### Given data
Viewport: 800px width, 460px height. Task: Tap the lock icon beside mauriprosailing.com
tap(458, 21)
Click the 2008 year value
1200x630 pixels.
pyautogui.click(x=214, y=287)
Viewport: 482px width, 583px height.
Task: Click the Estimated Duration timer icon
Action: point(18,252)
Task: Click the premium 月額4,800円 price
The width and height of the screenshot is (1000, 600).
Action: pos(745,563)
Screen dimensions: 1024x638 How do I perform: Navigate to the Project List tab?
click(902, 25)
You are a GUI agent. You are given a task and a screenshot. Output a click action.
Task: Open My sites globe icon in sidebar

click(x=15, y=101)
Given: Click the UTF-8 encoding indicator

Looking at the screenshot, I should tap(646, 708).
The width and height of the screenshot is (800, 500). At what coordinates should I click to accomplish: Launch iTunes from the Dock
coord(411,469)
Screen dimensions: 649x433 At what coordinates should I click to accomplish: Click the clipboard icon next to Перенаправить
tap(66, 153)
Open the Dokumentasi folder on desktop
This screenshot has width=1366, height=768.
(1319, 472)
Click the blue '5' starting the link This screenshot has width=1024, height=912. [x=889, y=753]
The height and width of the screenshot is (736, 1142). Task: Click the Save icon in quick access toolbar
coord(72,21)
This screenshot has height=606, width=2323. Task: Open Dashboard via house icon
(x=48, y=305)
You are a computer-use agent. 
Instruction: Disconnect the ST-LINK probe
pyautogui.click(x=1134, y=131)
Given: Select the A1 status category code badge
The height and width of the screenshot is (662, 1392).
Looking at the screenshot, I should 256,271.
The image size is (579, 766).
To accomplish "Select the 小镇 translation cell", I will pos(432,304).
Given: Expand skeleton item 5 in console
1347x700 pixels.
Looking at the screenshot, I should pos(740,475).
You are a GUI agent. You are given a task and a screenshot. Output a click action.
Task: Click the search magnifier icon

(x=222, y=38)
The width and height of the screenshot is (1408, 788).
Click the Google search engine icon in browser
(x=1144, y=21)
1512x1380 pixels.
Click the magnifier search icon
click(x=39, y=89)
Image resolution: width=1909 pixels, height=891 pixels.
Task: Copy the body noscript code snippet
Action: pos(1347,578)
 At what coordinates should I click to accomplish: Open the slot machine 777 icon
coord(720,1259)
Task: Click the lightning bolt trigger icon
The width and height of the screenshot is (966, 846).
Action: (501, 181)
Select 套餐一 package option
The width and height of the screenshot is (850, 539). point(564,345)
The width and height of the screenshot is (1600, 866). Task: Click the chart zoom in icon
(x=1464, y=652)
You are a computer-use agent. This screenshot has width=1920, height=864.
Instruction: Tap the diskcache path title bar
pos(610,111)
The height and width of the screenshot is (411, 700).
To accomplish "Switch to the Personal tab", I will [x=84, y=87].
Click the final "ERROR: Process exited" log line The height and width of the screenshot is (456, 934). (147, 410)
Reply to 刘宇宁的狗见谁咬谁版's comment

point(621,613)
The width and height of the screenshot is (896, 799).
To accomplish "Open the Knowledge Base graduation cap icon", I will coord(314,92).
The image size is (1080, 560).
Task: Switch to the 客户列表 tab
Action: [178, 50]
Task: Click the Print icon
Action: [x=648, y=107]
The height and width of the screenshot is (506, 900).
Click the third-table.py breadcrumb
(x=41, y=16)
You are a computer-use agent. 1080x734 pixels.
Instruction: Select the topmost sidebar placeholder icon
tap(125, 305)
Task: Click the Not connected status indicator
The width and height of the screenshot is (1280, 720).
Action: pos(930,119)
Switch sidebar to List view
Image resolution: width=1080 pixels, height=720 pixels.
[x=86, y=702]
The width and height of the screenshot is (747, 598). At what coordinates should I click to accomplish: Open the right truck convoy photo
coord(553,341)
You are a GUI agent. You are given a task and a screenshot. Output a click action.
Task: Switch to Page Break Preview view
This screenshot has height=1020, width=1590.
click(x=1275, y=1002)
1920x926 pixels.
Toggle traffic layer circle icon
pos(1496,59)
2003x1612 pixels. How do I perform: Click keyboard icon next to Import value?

### Task directions
Please copy the lines above from the line with "Open the Dokumentasi folder on desktop" up to and including the line with "The width and height of the screenshot is (1408, 788).", exactly as written and with nothing else.

### Answer
Open the Dokumentasi folder on desktop
This screenshot has width=1366, height=768.
(1319, 472)
Click the blue '5' starting the link This screenshot has width=1024, height=912. [x=889, y=753]
The height and width of the screenshot is (736, 1142). Task: Click the Save icon in quick access toolbar
coord(72,21)
This screenshot has height=606, width=2323. Task: Open Dashboard via house icon
(x=48, y=305)
You are a computer-use agent. 
Instruction: Disconnect the ST-LINK probe
pyautogui.click(x=1134, y=131)
Given: Select the A1 status category code badge
The height and width of the screenshot is (662, 1392).
Looking at the screenshot, I should 256,271.
The image size is (579, 766).
To accomplish "Select the 小镇 translation cell", I will pos(432,304).
Given: Expand skeleton item 5 in console
1347x700 pixels.
Looking at the screenshot, I should pos(740,475).
You are a GUI agent. You are given a task and a screenshot. Output a click action.
Task: Click the search magnifier icon

(x=222, y=38)
The width and height of the screenshot is (1408, 788).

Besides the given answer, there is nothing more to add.